One of the interesting effects of applying the structured approach is that when determining measures there is more of an effort to develop requirement-specific measures instead of generic, widely used, measures.

Implementing The Maintenance Scorecard

The implementation of the MSC needs to be flexible and inclusive. While it is best applied from an organizational standpoint it can also be applied at a departmental level, a project specific level or an equipment specific level. In fact even once the MSC has been developed and embedded within an organization there is often a need to develop specific scorecards for specific initiatives. Ensuring always that these are tied to the original MSC. The three steps to implementing the MSC are development, creation and embedding.

Development

As with any change to the way that we do things there is firstly a need to change the way that people think about what they are doing. This is recognition of one of the underlying truths regarding asset management. Although the results of work in this area are seen in the safe performance and reliability of machinery, asset management is about the management of people. The communication, interaction and cooperation between people in different roles throughout the organization remains the number one driver of good practices and of improvement.
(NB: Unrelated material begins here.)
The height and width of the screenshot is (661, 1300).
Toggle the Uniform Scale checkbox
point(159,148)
The development phase of the approach requires participants to understand how to create a focused indicator structure, recognize what are the common myths in measuring maintenance and how to ensure the benefits of doing so.

The development phase begins by defining the desired states of performance required to achieve corporate goals and objectives. The outcome of these actions is a series of quantified measures, goals and statements that represent the corporate objectives. At the corporate level an array of pressures; market forces and opportunities need to be analyzed.


 

 

Among these are such areas as current and planned market share, current and possibly future regulation and legislation, defining tolerable risk levels, as well as the interaction with other corporate strategic plans.
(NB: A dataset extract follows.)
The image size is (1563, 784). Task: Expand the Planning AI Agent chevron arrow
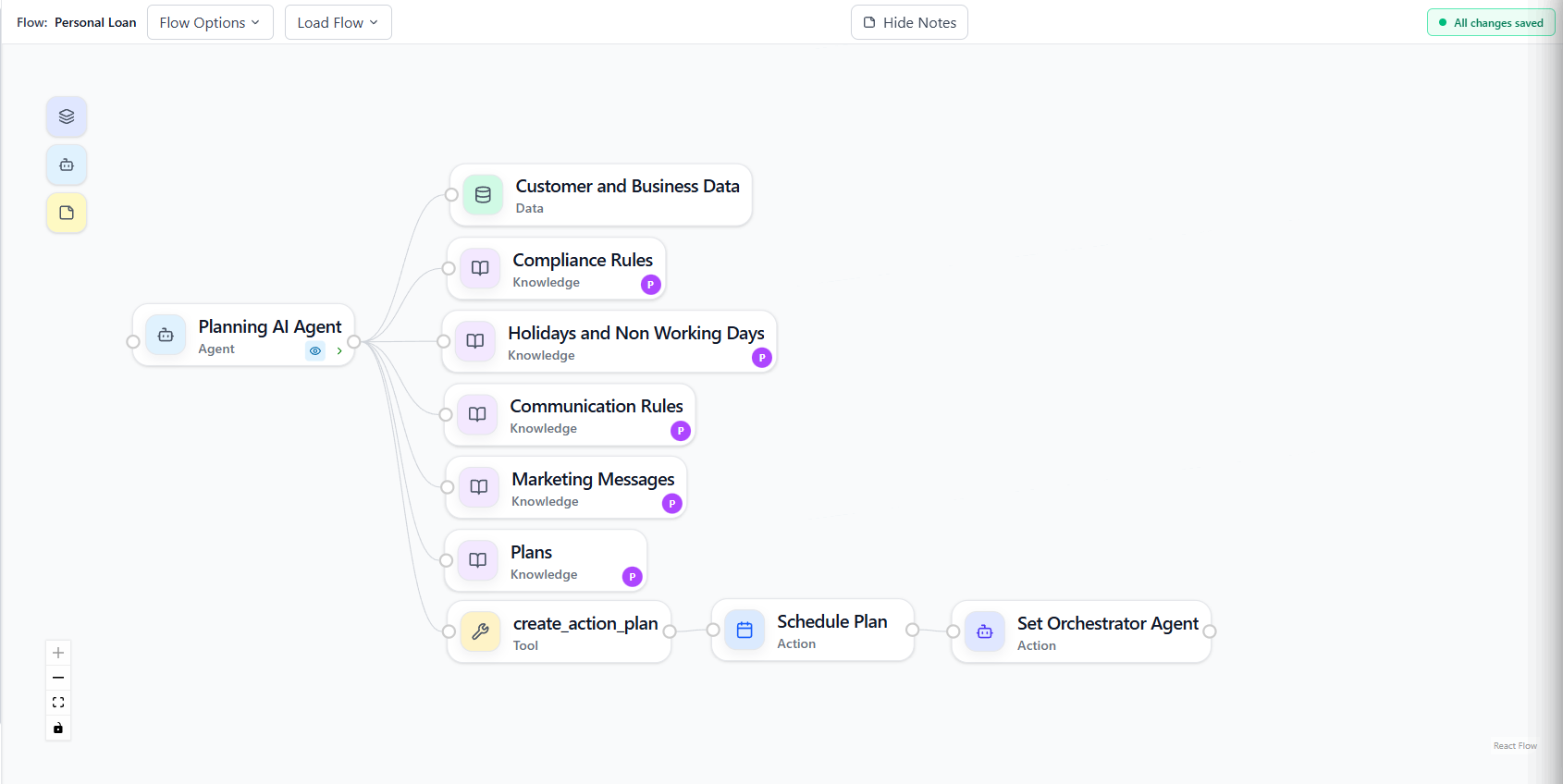pyautogui.click(x=339, y=351)
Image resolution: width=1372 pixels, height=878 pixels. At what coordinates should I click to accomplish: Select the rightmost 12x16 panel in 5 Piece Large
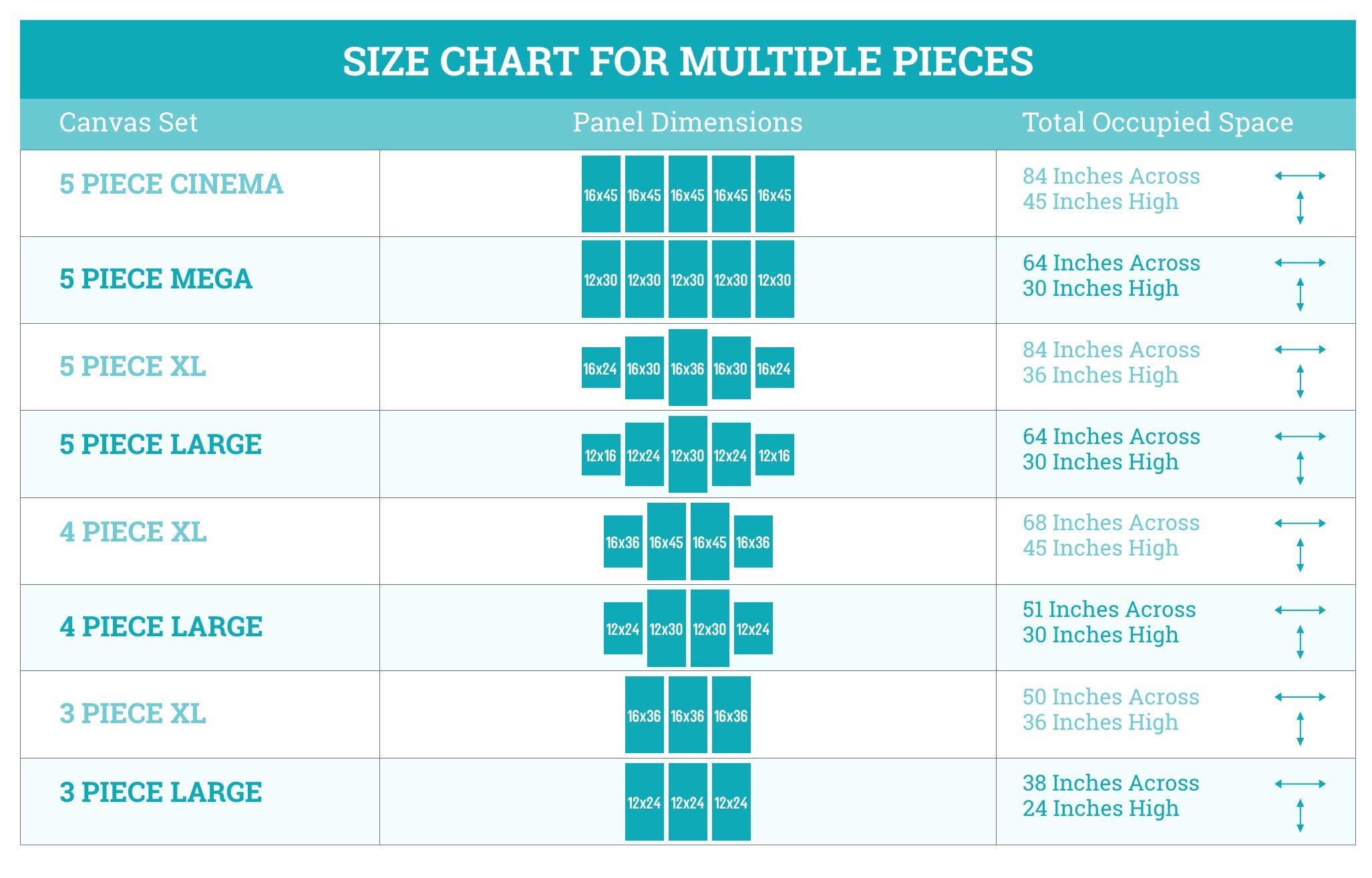(775, 455)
The graphic in Figure 1.7 shows the dramatic effect of involvement of other functional areas within the organization. It is taken from an EAM benchmark study conducted by Aberdeen group in 2002 and has particular relevance to the themes within this book. The implementation of the MSC in a cross-functional manner is key to achieving the benefits of an accurately targeted organization, as well as the full achievement of the benefits that are planned.
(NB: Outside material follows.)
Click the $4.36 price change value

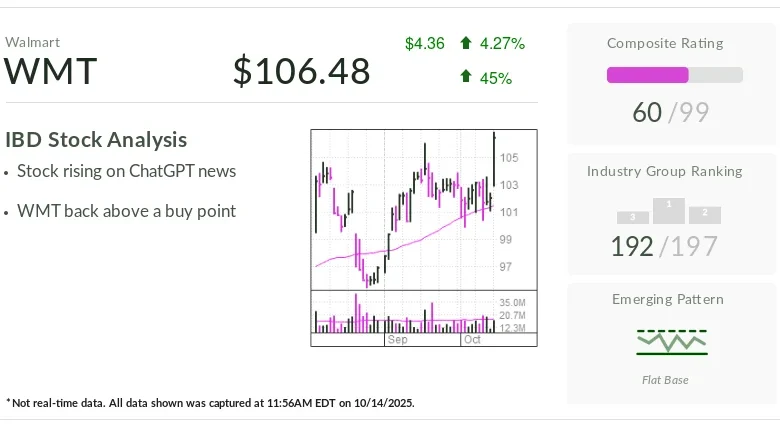pyautogui.click(x=425, y=43)
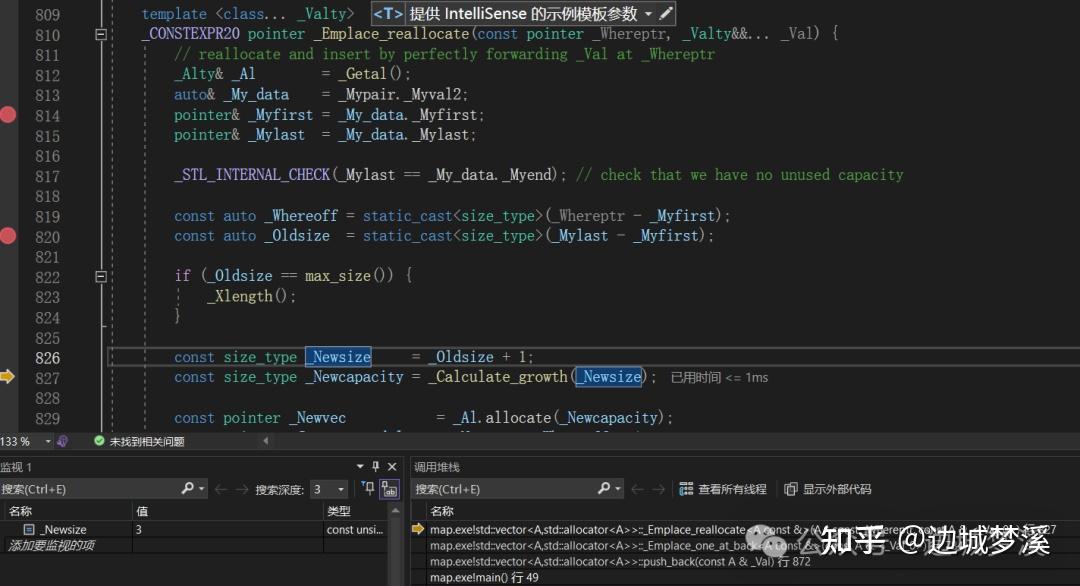The height and width of the screenshot is (586, 1080).
Task: Open the IntelliSense template parameter dropdown
Action: pyautogui.click(x=650, y=13)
This leads directly to the strategic level of indicator creation. At this point strategic plans are put together to ensure that the goals and objectives can be achieved. This step often acts as a reality check to show where there are differences between the physical reality and the corporate vision. It is also the level where the majority of detail is required. This plan is usually a combination of both long-term and short-term elements. The strategic level development of indicators can relate to either departmental levels, national or regional levels; or even at a plant level. Much of this will depend on the size and nature of the organization. It can also cover such areas as-

§         details of the performance of crucial asset groups, systems or equipment

§         equipment or asset condition and investment levels that are targeted

§         the detail of legal and regulatory requirements

§         desired outcomes and measures

This section is also best managed via a combination of strategic analysis work and facilitated workshop sessions. In keeping with the focus on cross-functional implementation a typical workshop for the development of the strategic level indicators and strategy may include-

§         Maintenance managers

§         Maintenance engineers

§         Operations supervisors

§         Craft level workers from maintenance and operations

§         Inventory management representatives

§         A representative from the company IS or IT department

Attempting to carry out this work in isolation can generate difficulties for an organization, particularly in the later embedding processes essential for change of corporate thinking and acceptance. However the MSC can also be implemented as a standalone entity focusing specifically on the desired performance requirements of a work team, specific plant or a piece of equipment.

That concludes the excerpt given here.